Le TSA représente 23 associations nationales et 26 grandes entreprises européennes, dont les meilleurs acteurs tels que Airbus, Leonardo, Thales et Rheinmetall. En 2023, l’association a employé neuf lobbyistes à temps partiel et a dépensé entre 300 000 et 399 999 € en faisant pression sur les institutions de l’UE, selon les derniers chiffres disponibles du registre de transparence de l’UE.

D’autres grandes entreprises de défense ont suivi une tendance similaire: Airbus a tenu six réunions au cours de la dernière année (+4 du mandat précédent); Le fabricant de missiles paneuropéen MBDA – dont les sociétés mères sont Leonardo et Airbus – en avaient cinq (+5); et Fincantieri en détenait quatre (+4).

Après la guerre d’agression de la Russie en Ukraine, l’UE a exhorté ses États membres à intensifier les dépenses de défense et à combler de toute urgence les lacunes militaires critiques.

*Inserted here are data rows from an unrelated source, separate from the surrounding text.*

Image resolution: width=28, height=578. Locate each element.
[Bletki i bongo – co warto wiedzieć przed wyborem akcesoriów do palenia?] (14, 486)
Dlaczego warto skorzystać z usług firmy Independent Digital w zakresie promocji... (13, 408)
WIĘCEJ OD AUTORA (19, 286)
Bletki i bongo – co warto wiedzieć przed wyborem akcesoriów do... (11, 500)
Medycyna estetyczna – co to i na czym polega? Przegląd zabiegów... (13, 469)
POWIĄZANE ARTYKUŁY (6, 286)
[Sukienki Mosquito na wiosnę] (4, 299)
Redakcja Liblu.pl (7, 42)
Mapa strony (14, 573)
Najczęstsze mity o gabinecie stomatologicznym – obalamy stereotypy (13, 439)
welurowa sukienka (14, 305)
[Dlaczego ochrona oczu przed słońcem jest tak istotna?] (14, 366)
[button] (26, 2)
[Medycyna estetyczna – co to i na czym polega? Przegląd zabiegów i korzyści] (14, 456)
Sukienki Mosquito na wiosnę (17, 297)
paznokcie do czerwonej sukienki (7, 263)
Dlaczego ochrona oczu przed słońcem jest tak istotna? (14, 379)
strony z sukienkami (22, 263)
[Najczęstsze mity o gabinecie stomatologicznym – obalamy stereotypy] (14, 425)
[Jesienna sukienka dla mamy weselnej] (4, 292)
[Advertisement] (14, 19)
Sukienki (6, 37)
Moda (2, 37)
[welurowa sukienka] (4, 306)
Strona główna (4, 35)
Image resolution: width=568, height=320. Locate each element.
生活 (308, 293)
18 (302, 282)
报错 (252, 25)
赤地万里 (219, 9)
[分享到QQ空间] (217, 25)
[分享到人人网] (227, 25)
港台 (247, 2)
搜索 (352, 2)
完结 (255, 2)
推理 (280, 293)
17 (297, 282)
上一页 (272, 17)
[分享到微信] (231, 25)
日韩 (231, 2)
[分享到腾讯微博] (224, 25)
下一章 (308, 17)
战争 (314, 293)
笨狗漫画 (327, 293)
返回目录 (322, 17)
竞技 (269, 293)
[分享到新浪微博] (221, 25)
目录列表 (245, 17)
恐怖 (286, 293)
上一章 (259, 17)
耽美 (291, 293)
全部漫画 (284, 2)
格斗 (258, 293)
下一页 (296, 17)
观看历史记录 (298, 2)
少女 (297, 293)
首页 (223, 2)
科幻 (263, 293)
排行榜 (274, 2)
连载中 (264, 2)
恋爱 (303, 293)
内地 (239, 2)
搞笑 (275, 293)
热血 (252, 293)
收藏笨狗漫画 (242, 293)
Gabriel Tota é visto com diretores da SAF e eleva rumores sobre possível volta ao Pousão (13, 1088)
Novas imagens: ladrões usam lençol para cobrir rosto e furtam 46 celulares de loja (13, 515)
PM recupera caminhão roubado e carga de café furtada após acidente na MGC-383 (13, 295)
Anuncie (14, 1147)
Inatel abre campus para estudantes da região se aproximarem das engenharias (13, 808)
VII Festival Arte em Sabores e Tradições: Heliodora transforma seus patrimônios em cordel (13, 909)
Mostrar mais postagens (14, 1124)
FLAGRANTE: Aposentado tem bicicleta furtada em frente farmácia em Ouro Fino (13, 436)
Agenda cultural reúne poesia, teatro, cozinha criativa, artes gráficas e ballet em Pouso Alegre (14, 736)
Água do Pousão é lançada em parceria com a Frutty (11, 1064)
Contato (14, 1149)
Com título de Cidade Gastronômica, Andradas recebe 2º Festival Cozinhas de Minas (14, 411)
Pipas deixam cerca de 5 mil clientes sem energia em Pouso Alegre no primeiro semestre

Des plans de l’UE tels que la production industrielle de la défense européenne (EDIP) et la «défense de la défense 2030» de 800 milliards d’euros visent également à stimuler la production européenne – créant de fortes incitations pour que ces entreprises et associations s’impliquent davantage dans l’élaboration des politiques de Bruxelles.

Le pivot du bloc vers la sécurité et la défense se reflète également dans les budgets de lobbying des grandes entreprises de défense.

Les sept principales sociétés de défense de l’UE – Airbus, Leonardo, Thales, Rheinmetall, Naval Group, Saab et Safran – ont collectivement dépensé jusqu’à 5,5 millions d’euros en 2023, marquant une augmentation de 34% par rapport à l’année précédente.

Airbus à lui seul a presque dépensé deux millions d’euros pour influencer les institutions de l’UE en 2023, avec douze lobbyistes sur la paie, et 85 réunions de commission de haut niveau tenues depuis janvier 2023 à ce jour.

Pourtant, ces chiffres peuvent ne pas raconter toute l’histoire, prévient Transparency International.

«Tous les députés doivent publier leurs réunions de lobby, mais quand ils ne le font pas, il n’y a généralement pas de sanctions ni de conséquences, donc cela revient vraiment aux règles du Parlement européen pour s’assurer que tout le monde les suit et publie ces réunions», a expliqué Kergueno.

En septembre 2023, le Parlement a mis à jour ses règles pour étendre les exigences de transparence pour couvrir tous les EMP et leurs assistants. Cela signifie qu’ils doivent publier des détails de chaque réunion prévue avec les lobbyistes, ce qui pourrait expliquer en partie l’augmentation du nombre de réunions. Néanmoins, il crée également une échappatoire pour les réunions informelles.

« Il est possible que certaines réunions de lobby ne soient pas divulguées de manière proactive, mais cela est davantage à voir avec les règles applicables aux MEP qu’avec les entreprises elles-mêmes », a déclaré Kergueno.

90 députés – principalement du groupe d’extrême droite des nations souverains européennes (ESN), les non-attaches et les conservateurs et réformistes européens durs (ECR) – n’ont pas encore déclaré une seule réunion depuis le début de leur mandat en juin de l’année.